Problem related to Inequalities. First I would give the background of this question. The question was to prove that if $x$ is real, $$ \sin\theta =x+\frac{1}{x} $$ is impossible. I thought that we can prove this impossible, if we can prove $ x + \frac {1}{x} $ as either less than -1 or greater than 1 ( outside the range of $\sin\theta$ for any $\theta$ ).
I tried to prove two inequalities for this, which were - $$ x+\frac{1}{x}>1$$ if $x>0$ and $x$ is real.
And $$ x+\frac{1}{x}<1$$ if $x<0$ and $x$ is real.
Solving first inequality gave $$ x^2-x+1>0 $$ and then subtracting x from both the sides of inequality gave $$ ( x-1)^2>- x $$ But the square at R.H.S is grater than 0 for any real x ( even if they are negative). 
So I have proved by this that $ x+\frac{1}{x}>1$ for even negative real $x$. 
But if I take any negative numeric value, then $ x+\frac{1}{x}$ is negative .
So my question is why I got this result true for negative real $x$ also even though it is not true ?
Please help and thanks.
 A: You did not take into account that multiplying an inequality by
a negative number reverses the inequality sign.

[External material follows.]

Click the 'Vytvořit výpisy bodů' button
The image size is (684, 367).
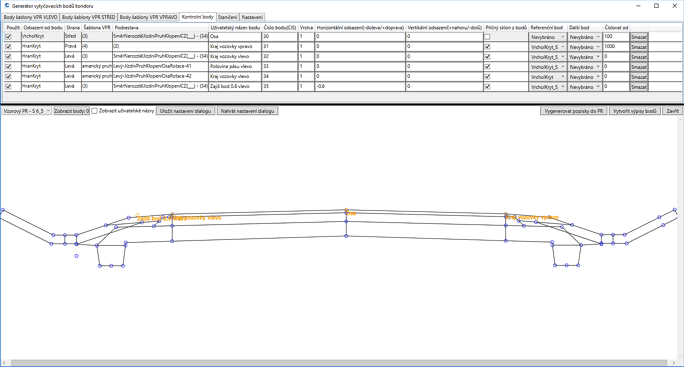pyautogui.click(x=635, y=111)
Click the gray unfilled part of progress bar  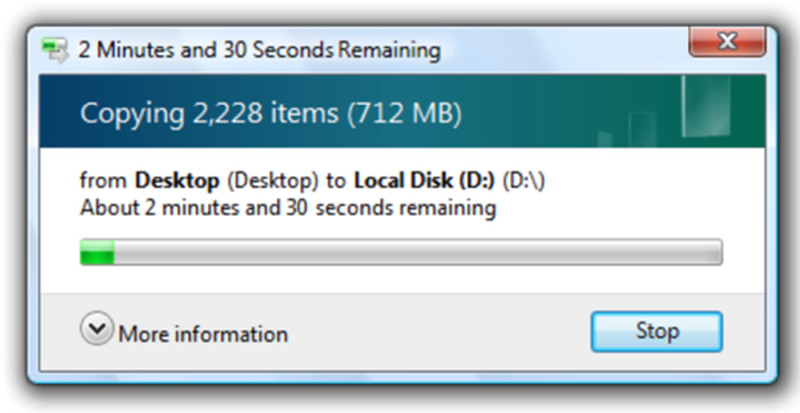418,252
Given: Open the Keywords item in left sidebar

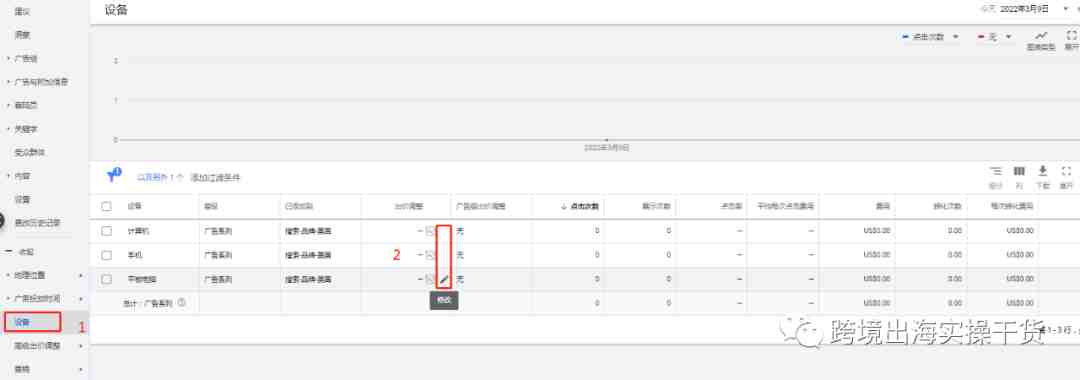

So
$$
 x+\frac{1}{x}>1 \Longleftrightarrow x^2 - x + 1 > 0
$$
holds only if $x > 0$, and for negative $x$ you would have
$$
 x+\frac{1}{x}>1 \Longleftrightarrow x^2 - x + 1 < 0 \, .
$$
A: If $x<0,$ let $x=-y$
$$x+\dfrac1x=-\left(y+\dfrac1y\right)$$
As $y>0,\dfrac{y+\dfrac1y}2\ge\sqrt{y\cdot\dfrac1y}$
Alternatively, $$x^2-x\sin\theta+1=0$$
As $x$ is real, the discriminant must be $\ge0$
A: The function $f(x)=x+\frac{1}{x}$ has two critical points: indeed
$$f'(x) = 1-\frac{1}{x^2} =0 \iff |x|=1$$
So that the critical points are $y=+1$ and $z=-1$. 
Moreover, by looking at the sign of $f'$, note that $f$ is increasing on $(-\infty,-1)$ and $(1,\infty)$ and $f$ is decreasing on $(-1,0)$ and $(0,1)$ implying that $y=1$ is a local minimum and $z=-1$ is a local maximum. 
As $f(1)=2$ and $f(-1)=-2$ it follows that $f(x)\geq 2$ for $x>0$ and $f(x)\leq -2$ for $x<0$, that is $|f(x)|\geq 2$ for every $x$ and so $f(x)=\sin(\theta)$ never has a solution.